Hell in the Pacific

ORIGINS OF THE CAMPAIGN

As the final days of 1944 ebbed away the Japanese were facing defeat on all fronts. The heady days of conquest that had followed the attack on Pearl Harbor on December 7, 1941, and the occupation of the Philippines, Singapore, Hong Kong, and the oil rich Dutch East Indies, were little more than a memory as they prepared to defend the homeland at the inner limits of their defensive perimeter.

After suffering staggering defeats at Midway, the Philippine Sea and Leyte Gulf, the Imperial Navy was impotent in the face of the massive US Task Forces that scoured the Pacific and accompanied every amphibious landing. In the west, British and Commonwealth forces of the Fourteenth Army had pushed the enemy back from the borders of India, and in bitter fighting in some of the worst jungle terrain in the world were driving the Japanese Army along the Irrawaddy River into central Burma. In the Central Pacific, General Douglas MacArthur’s army had advanced through the Solomons and across New Guinea and by October 1944, had invaded Leyte in the Philippines, redeeming his pledge that “I shall return.” Through the islands and atolls to the north, Admiral Chester Nimitz’s Marines swept onward in their “island hopping” campaign that had begun at Tarawa in 1943 and was to climax at Okinawa in 1945. Seizing only those islands that were essential for the support of further operations and bypassing and neutralizing the others, the Marines had by August 1944 occupied the main islands of the Marianas – Guam, Saipan, and Tinian.

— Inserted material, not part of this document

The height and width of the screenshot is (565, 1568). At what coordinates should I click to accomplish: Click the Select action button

The unique strategic location of Iwo Jima, midway along the B29 Superfortress route from the Marianas to Tokyo, made it imperative that the island should come under American control. Prior to the occupation of Saipan, Tinian, and Guam, the B29s had been limited to carrying out raids on southern Japan from bases in central China. With the problem of transporting all of their fuel by air over thousands of miles of inhospitable country and the limitations of small bomb loads, the attacks had little impact. But now, with the construction of five huge airfields 1,500 miles (2,414km) from the Japanese mainland, the way was open for the 20th Air Force to mount a massive campaign against the industrial heartland of Japan.

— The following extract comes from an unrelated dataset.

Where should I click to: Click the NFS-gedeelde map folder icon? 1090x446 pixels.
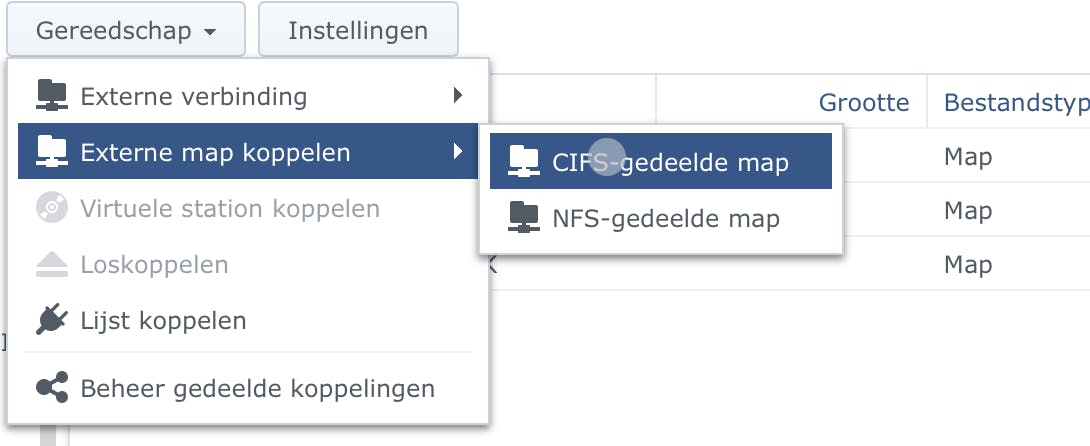[x=523, y=217]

Initially the 20th Air Force had attempted to duplicate the technique which had been so successfully used by the 8th Air Force in their bombing campaign against Germany – daylight precision bombing. The experiment had failed largely because of unexpectedly high winds as the Superfortresses approached their targets at altitudes of 27,000–33,000ft (8,230–10,058m) in the jetstream. The 20th Air Force commander, Brigadier-General Haywood Hansell, became increasingly frustrated and blamed his crews for the disappointing results; and by January, 1945, the chiefs in Washington had decided that Hansell had to go. His replacement was Curtis LeMay, a brilliant technician who had previously been in command of the 3rd Division of the 8th Air Force in England. LeMay was to introduce a new term to the aircrews of the 20th Air Force – “area bombing.” Widely used by the RAF throughout the war, he proposed to firebomb the main cities of Japan at low level and by night in a dramatic reversal of Hansell’s earlier tactics. LeMay was aware that his career was on the line. He had not informed General Henry “Hap” Arnold, commanding general of the United States Army Air Force (USAAF), of this first low altitude raid: “If we go in low, at night, not in formation, I think we’ll surprise the Japs, at least for a short period. If it’s a failure and I don’t produce any results then he can fire me,” he said.